──────── 本文

肺がん新薬の相次ぐ登場に「もう少し早ければ、あの患者さんも…」と切ない思いも
ステージ4でも薬物療法で普通に生活できる人も
――肺がん治療の近年の大きな進歩といえば薬物療法ですね。以前なら治癒が見込めなかった人が治るようになってきましたか。 すごい進歩です。患者の遺伝子変異を調べて、それに有効な薬があれば、ステージ4の人でも、治るというか、再発しない状態を保っていられるとか、がんが全然大きくならないという人が今では珍しくありません。 分子標的薬はがんを小さくするのがメインの効果なので、本当にがん細胞を殺しているかどうかわからなくて、10年ぐらい飲み続けているステージ4の人もいます。 免疫チェックポイント阻害剤のオプジーボの場合、副作用が起こった人は1回か2回しか投与しませんが、そのまま何もせずに7、8年経過している人もいます。副作用をうまく乗り越えさえすれば普通の生活ができるということもある、ちょっと変わった薬ですね。 ――とはいえ、薬物療法の副作用はつらいものですか。 分子標的薬は、副作用のせいで減量や休薬をしないといけない人ももちろんいますが、一方で全くそれが必要ない人もいます。薬がよく効いている人なら血中濃度がある程度あがれば、薬を減らして副作用を最小限に抑えるようにしています。 ――治療法が進歩したとはいえ、肺がんは死亡率が比較的高いがんですね。 確かに、以前は難治がんと言われていて、5年生存率が10~20%という時代もありましたが、現在、非小細胞肺がんの5年生存率は四十数%ぐらいです。肺がんになったら絶望的というような時代はもう脱したかなと思います。 ――健康診断で胸部X線検査は広く行われていますが、それで早期発見できますか。 X線検査は骨と重なって見にくいところがあるので、がんがある程度の大きさにならないとわかりません。ですから、喫煙者でなければ、何年かに1回、CT検査を受けるのが、お金はかかりますが一番お勧めです。
つぼい・まさひろ
1987年、東京医科大卒。国立がんセンター中央病院勤務、東京医科大准教授、神奈川県立がんセンター呼吸器外科医長、横浜市立大学附属市民総合医療センター呼吸器病センター外科准教授などを経て、2014年より現職。

────────────────

**問題文**
本文の「1987年、東京医科大卒。」で始まる段落から、2014年に現職に就く前の勤務先や役職をすべて書き出してください。

──────── 元データ

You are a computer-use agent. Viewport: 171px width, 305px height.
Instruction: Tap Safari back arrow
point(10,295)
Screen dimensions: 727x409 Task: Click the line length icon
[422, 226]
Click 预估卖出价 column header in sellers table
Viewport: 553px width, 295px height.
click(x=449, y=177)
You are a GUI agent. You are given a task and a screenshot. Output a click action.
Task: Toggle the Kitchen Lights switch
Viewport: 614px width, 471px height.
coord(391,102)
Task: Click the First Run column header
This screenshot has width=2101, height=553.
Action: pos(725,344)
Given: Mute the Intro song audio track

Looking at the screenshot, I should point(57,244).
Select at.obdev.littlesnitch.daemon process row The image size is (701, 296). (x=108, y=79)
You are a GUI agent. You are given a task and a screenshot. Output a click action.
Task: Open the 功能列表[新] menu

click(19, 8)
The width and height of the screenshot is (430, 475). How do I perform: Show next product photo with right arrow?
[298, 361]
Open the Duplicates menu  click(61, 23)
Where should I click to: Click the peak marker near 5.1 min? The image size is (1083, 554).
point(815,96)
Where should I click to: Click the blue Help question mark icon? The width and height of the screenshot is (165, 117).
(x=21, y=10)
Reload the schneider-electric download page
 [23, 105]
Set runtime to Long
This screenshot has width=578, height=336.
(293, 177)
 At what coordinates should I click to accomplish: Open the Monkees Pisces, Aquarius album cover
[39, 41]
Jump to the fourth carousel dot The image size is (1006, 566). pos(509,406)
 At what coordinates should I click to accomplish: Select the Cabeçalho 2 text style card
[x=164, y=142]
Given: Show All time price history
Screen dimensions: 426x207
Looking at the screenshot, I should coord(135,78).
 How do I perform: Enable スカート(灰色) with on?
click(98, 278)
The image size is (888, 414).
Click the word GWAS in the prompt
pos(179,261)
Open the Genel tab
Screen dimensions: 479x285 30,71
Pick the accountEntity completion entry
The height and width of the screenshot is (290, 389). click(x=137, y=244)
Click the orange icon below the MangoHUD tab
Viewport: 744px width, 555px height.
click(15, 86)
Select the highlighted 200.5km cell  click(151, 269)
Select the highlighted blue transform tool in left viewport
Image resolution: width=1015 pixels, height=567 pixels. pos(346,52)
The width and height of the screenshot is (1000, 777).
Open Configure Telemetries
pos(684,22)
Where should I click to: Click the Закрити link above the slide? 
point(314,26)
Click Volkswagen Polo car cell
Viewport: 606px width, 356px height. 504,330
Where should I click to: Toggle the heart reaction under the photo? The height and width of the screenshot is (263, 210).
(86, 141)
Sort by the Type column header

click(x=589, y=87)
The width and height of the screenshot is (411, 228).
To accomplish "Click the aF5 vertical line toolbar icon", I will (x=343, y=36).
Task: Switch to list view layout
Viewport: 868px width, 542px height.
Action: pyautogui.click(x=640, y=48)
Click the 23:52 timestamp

────────────────

**解答**
国立がんセンター中央病院勤務
東京医科大准教授
神奈川県立がんセンター呼吸器外科医長
横浜市立大学附属市民総合医療センター呼吸器病センター外科准教授